**Your objective**
Output only the lines from the line holding "At what coordinates" through the close of the records, exactly as they appear, with all pictures omitted.

**The data**
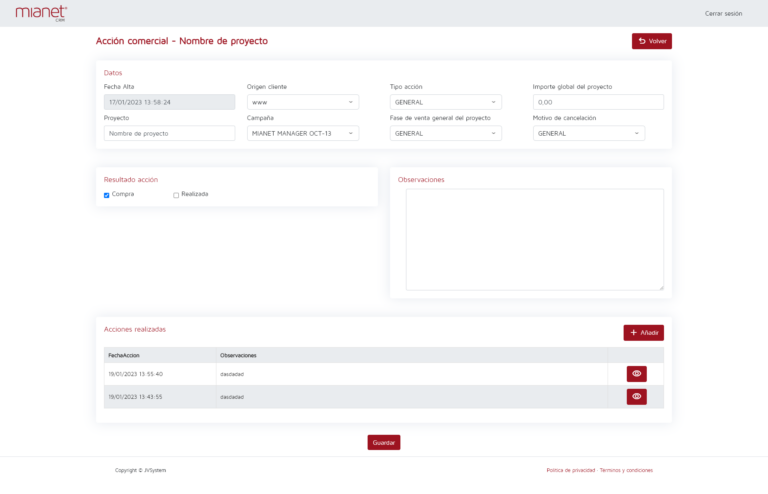Click the Importe global del proyecto field
This screenshot has height=494, width=768.
coord(598,102)
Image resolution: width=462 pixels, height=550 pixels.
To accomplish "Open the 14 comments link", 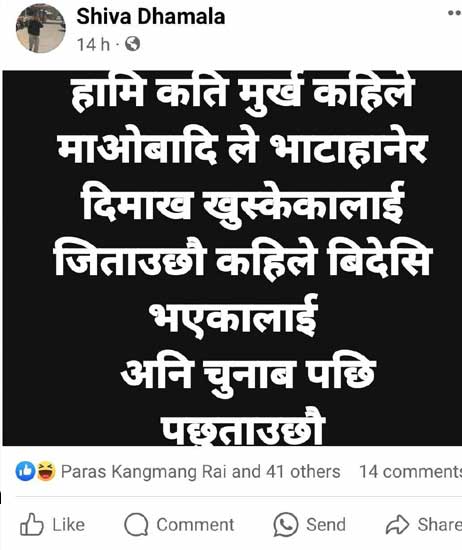I will tap(410, 472).
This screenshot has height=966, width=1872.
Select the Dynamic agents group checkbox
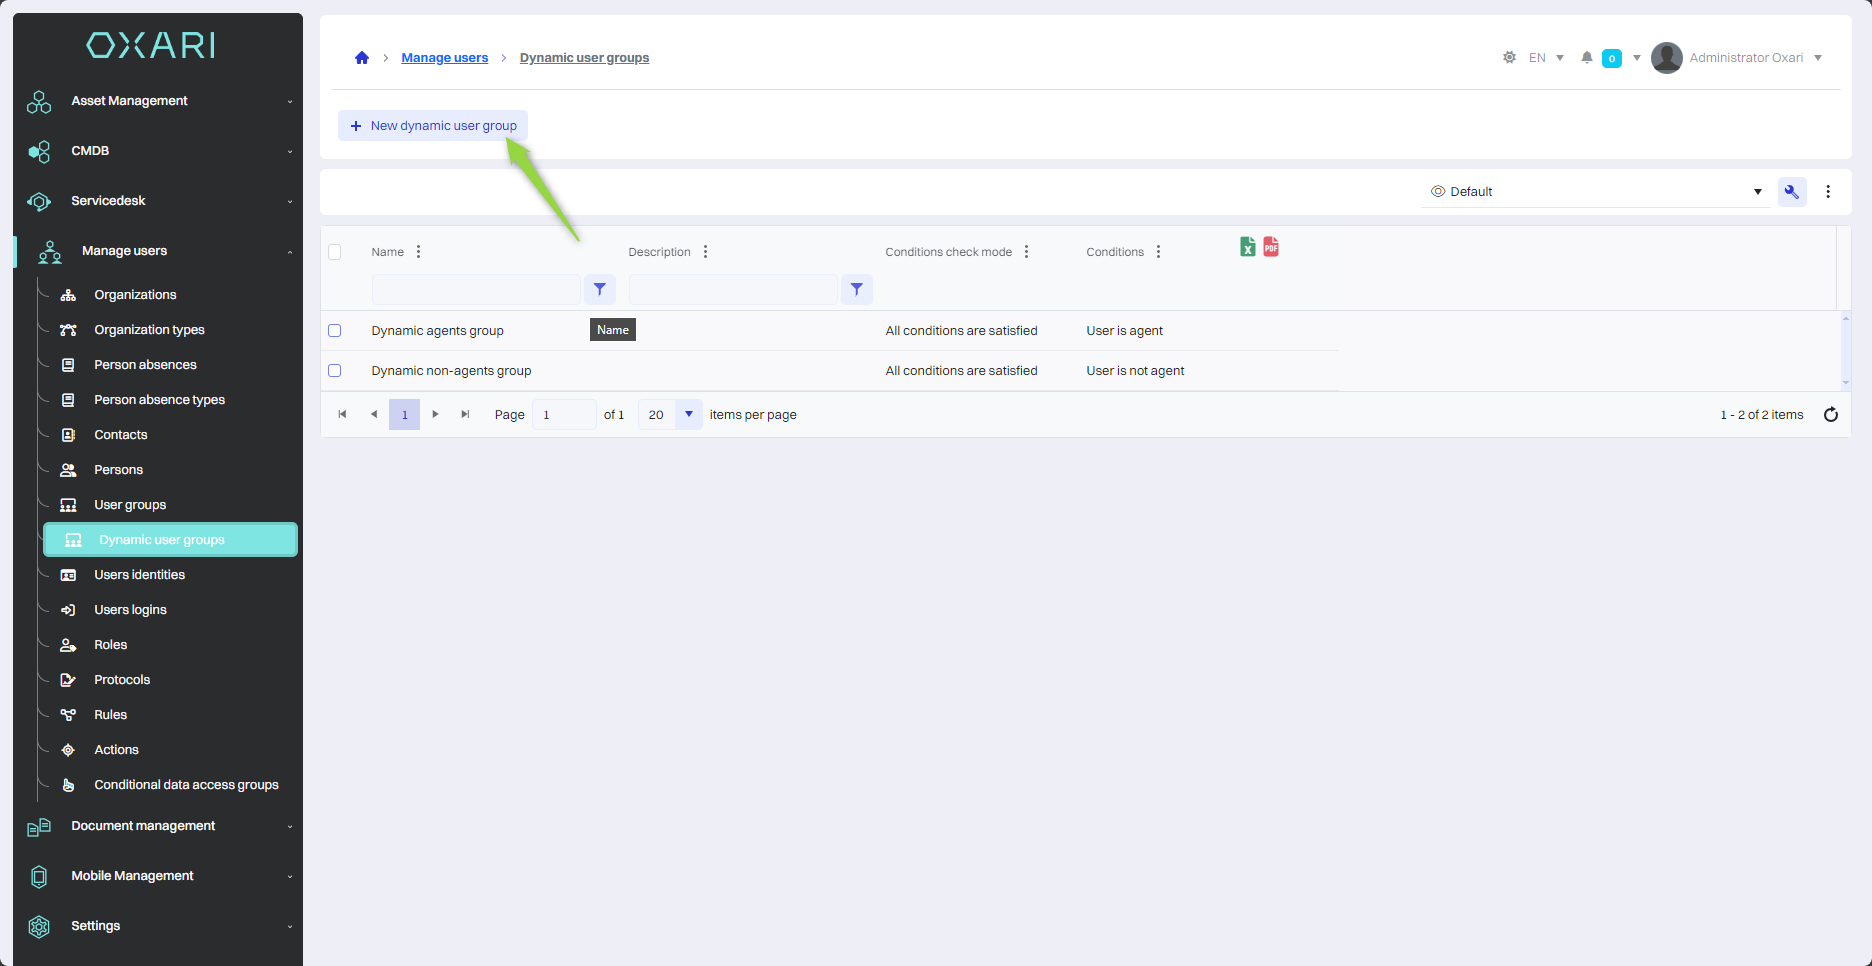pyautogui.click(x=335, y=331)
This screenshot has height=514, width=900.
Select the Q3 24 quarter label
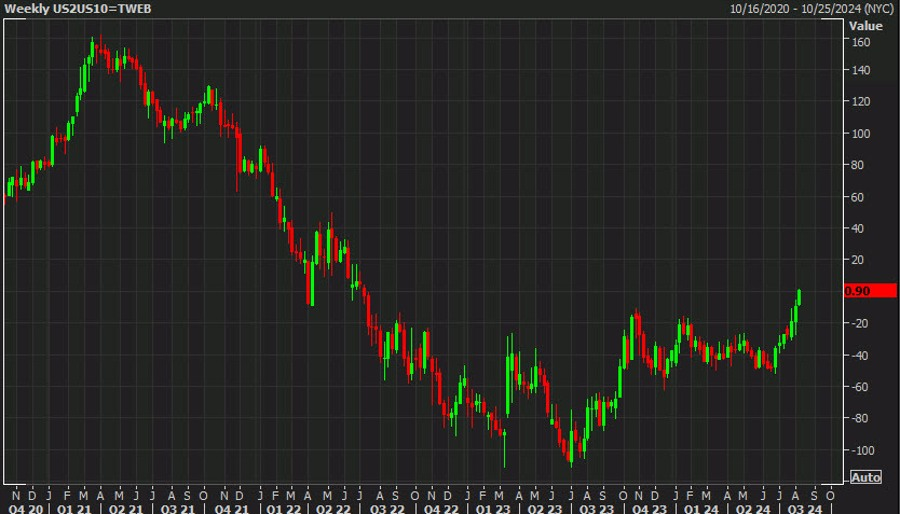[x=805, y=509]
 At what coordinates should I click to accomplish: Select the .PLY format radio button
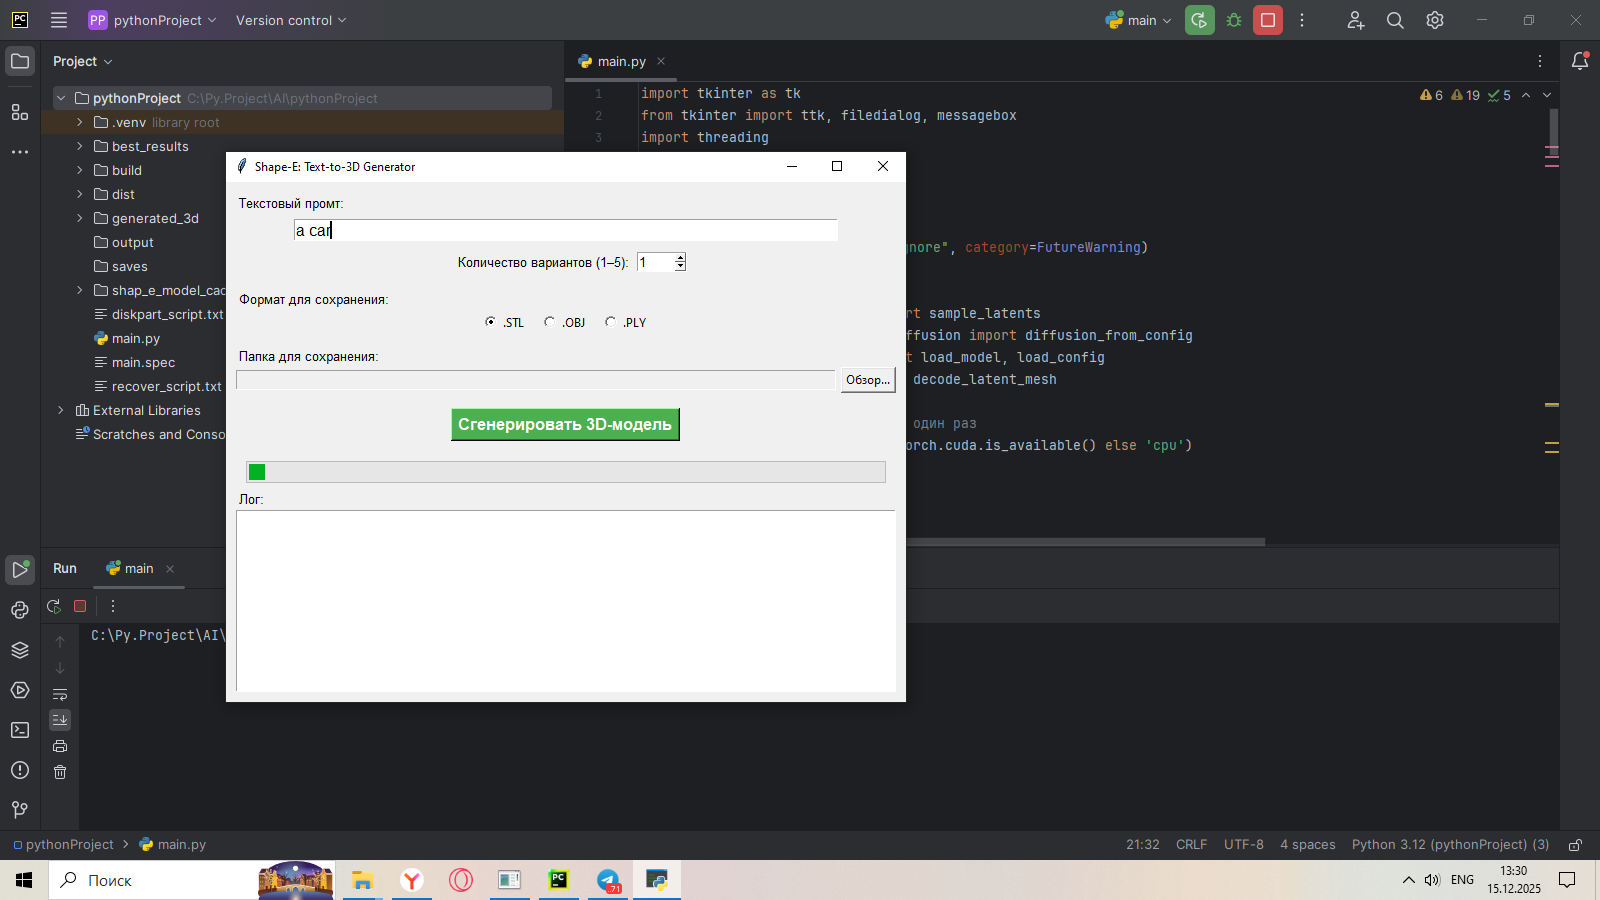(x=610, y=322)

**Response to the exercise**
 At what coordinates should I click to accomplish: Select the .PLY format radio button
(x=610, y=322)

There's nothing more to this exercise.